Silicon‐Rivalling Large‐Area Flexible Broadband Organic Photodetectors

Abstract Organic photodetectors (OPDs) have demonstrated significant advantages as a promising next‐generation photodetection technology, especially for application in flexible and curved image sensing. However, there is still a big gap in device performance between OPDs and commercial silicon photodiodes, which hinders their practical application. Herein, using a novel near‐infrared electron acceptor featuring acceptor–donor–acceptor molecular skeleton and electron‐withdrawing cyano‐substituted terminal groups, the study reports an OPD that can fully compete with the commercial silicon photodiodes.
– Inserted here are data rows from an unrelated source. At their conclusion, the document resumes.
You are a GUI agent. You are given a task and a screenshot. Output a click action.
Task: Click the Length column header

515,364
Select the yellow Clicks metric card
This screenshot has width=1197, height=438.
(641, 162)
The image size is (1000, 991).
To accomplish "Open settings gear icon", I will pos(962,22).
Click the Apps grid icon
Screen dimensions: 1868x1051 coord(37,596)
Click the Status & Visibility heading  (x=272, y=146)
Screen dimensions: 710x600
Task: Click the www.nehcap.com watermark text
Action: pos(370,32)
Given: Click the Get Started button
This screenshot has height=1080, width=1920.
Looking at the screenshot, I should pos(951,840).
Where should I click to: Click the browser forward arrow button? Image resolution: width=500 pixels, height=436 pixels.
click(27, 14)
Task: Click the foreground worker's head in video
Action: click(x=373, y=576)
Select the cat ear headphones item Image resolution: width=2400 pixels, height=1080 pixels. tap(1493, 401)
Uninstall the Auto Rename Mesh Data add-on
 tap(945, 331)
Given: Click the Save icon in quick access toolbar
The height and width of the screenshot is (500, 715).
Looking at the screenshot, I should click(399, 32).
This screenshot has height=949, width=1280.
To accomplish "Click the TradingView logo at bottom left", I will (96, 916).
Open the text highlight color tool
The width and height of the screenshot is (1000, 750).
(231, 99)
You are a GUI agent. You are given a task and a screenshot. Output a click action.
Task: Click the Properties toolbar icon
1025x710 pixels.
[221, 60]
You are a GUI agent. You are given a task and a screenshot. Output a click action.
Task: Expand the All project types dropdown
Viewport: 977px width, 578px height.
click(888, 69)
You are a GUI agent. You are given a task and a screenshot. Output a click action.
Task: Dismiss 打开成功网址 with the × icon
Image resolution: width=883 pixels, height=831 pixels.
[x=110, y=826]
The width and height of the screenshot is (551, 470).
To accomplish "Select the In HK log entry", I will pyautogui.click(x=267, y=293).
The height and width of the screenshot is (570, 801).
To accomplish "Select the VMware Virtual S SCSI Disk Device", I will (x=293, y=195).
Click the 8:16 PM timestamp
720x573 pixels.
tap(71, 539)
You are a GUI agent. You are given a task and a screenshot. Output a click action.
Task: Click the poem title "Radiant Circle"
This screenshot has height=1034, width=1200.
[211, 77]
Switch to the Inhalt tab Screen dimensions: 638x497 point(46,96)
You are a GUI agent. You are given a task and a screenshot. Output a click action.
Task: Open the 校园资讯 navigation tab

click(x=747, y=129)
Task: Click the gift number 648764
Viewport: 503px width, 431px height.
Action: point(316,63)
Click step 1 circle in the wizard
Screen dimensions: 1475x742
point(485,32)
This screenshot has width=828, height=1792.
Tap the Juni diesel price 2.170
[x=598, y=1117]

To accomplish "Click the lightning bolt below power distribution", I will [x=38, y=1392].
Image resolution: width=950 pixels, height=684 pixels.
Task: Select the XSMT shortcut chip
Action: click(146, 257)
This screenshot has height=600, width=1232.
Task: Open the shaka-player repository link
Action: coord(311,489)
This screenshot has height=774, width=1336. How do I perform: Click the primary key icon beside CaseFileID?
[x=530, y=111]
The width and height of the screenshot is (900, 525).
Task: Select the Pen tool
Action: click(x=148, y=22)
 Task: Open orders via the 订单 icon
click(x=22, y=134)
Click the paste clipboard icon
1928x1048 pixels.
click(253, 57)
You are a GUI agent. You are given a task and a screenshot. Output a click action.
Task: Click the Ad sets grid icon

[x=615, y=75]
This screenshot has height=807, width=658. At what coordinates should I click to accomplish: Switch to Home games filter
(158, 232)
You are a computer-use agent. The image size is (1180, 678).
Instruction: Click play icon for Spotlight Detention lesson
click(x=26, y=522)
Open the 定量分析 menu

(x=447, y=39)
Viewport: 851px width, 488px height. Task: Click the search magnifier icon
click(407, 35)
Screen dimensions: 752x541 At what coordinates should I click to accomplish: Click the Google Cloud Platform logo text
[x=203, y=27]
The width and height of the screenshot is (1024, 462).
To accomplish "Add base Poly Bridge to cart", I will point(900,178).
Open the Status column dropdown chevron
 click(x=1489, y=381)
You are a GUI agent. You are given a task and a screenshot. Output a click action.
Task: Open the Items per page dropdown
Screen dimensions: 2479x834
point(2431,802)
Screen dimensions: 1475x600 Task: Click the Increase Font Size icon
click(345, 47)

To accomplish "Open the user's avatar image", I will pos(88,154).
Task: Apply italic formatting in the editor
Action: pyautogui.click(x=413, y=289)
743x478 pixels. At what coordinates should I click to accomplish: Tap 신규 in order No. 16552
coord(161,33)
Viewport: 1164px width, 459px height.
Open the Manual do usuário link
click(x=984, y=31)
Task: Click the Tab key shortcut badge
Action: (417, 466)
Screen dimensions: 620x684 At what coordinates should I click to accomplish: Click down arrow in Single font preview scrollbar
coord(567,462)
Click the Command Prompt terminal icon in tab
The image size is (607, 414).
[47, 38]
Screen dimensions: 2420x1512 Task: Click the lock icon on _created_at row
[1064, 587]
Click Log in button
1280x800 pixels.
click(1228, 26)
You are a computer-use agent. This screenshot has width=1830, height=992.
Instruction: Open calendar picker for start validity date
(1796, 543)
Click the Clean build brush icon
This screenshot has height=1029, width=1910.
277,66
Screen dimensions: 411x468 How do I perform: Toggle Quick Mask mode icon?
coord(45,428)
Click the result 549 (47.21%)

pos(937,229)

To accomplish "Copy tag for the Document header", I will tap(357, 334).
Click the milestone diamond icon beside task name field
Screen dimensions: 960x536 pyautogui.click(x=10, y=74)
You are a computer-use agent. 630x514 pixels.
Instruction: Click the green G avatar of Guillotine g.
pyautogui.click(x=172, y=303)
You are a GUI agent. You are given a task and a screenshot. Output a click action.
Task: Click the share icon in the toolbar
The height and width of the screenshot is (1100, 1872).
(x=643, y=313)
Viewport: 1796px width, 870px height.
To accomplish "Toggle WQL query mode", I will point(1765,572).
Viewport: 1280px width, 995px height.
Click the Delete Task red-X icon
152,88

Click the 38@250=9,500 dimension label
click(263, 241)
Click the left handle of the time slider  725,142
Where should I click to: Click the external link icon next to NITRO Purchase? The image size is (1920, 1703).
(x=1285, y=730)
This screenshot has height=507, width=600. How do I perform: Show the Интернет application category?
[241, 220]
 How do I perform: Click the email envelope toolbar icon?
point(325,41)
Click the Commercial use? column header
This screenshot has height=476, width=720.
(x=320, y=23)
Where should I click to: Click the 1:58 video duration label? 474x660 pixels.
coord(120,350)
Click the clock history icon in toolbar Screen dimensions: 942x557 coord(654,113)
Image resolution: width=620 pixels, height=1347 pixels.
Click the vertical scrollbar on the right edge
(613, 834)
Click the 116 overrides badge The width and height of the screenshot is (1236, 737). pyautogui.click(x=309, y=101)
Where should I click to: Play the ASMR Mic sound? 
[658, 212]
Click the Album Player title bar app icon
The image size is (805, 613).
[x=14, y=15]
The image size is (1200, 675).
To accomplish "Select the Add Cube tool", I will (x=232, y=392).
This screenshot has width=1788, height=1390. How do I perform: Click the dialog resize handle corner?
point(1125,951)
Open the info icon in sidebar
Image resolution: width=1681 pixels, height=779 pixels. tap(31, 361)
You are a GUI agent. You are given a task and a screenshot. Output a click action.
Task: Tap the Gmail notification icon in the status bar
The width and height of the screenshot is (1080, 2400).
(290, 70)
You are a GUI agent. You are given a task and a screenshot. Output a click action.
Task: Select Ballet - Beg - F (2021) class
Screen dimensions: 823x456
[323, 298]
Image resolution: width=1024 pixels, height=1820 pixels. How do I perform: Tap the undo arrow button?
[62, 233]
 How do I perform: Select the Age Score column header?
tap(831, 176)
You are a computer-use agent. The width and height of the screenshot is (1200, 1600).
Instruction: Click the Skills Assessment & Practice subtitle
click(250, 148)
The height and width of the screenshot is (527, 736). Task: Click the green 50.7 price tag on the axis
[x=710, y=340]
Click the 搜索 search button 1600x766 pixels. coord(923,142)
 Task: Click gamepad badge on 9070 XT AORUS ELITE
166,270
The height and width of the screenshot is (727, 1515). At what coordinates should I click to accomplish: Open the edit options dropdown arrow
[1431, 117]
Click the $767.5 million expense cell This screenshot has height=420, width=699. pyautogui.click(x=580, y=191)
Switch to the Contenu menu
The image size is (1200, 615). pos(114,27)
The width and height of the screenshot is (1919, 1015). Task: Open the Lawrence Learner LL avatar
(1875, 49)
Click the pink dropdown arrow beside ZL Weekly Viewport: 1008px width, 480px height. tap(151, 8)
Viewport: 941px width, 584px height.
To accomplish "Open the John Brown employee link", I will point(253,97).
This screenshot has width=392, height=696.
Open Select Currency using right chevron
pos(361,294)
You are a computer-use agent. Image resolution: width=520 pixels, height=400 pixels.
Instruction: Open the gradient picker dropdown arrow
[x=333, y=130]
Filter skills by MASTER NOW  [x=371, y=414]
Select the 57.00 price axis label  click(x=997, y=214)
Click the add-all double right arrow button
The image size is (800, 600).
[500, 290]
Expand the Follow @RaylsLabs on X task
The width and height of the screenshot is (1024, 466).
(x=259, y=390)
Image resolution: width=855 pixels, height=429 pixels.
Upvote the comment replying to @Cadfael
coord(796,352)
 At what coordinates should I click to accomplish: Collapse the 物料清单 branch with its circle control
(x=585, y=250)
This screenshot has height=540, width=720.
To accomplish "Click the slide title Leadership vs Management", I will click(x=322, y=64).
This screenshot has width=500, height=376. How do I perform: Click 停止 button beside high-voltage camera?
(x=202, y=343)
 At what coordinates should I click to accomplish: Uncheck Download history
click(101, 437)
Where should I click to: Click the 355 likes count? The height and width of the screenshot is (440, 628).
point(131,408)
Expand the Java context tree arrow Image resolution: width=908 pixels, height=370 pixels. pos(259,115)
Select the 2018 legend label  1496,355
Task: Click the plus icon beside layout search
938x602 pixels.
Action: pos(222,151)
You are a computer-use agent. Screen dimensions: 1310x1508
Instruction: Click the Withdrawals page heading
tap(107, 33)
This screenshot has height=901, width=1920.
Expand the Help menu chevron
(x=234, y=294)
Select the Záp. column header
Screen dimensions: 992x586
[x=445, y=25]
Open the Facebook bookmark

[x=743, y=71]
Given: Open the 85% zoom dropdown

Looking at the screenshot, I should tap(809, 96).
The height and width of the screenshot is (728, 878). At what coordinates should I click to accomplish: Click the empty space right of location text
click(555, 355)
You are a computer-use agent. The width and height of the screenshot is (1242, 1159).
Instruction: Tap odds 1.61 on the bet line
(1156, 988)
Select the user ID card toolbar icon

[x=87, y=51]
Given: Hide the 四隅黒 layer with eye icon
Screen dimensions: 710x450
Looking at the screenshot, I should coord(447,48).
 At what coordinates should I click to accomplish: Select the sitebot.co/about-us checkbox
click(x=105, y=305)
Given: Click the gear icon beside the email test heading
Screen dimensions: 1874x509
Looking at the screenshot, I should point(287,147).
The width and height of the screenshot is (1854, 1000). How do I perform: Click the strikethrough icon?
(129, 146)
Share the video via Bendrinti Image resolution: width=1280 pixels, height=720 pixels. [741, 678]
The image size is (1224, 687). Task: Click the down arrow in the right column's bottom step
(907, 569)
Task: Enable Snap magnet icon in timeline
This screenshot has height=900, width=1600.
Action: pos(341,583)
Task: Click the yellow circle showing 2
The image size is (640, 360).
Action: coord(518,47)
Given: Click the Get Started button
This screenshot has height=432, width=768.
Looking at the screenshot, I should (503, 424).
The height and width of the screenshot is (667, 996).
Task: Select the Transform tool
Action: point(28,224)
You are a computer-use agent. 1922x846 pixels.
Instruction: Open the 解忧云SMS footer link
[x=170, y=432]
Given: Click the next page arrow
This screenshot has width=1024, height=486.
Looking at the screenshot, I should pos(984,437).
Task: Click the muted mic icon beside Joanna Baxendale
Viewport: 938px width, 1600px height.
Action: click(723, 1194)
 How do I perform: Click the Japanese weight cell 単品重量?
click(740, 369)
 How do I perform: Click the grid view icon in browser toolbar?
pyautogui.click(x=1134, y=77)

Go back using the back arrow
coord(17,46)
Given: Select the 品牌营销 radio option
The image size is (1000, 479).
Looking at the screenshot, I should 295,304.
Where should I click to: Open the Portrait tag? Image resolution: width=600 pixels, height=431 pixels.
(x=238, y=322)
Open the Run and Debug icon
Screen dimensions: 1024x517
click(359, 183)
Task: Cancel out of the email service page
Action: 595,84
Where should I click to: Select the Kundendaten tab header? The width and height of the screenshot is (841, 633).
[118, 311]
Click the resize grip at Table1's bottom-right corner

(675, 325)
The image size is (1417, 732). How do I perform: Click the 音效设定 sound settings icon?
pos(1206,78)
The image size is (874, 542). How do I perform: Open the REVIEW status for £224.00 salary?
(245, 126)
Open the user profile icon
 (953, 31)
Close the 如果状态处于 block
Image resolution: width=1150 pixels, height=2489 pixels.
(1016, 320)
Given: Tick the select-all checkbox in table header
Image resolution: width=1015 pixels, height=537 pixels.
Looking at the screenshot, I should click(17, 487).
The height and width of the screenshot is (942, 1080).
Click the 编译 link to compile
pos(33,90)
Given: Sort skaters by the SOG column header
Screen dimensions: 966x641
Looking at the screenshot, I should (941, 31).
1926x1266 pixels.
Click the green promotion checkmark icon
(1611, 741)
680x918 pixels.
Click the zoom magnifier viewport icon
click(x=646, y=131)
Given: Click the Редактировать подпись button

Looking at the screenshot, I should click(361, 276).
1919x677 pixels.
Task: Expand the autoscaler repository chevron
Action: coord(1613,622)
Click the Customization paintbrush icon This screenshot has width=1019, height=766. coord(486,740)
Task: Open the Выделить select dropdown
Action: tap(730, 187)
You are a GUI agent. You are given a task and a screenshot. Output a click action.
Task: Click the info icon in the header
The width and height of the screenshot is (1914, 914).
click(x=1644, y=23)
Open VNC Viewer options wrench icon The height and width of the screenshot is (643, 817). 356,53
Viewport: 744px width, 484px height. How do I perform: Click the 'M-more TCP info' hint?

Benefiting from the strong electron push‐pull effect and large molecular dipole moment, the OPD exhibits a broad detection range from 300 to 1100 nm and a peak external quantum efficiency of 70% at 940 nm. Moreover, owing to the reduced energetic disorder and trap density, the OPD exhibits a picoampere‐level dark current density (1.30 × 10 −10 A cm −2 ) at –0.1 V bias. Such high responsivity and low dark current density endow the OPD with a detectivity surpassing 10 13 Jones across the whole spectral range. More importantly, this superior photodetection performance can be maintained in large‐area flexible device (80 mm 2 ). These results demonstrate the huge potential of OPDs in addressing the limitations of silicon photodiodes for application in flexible and wearable electronics.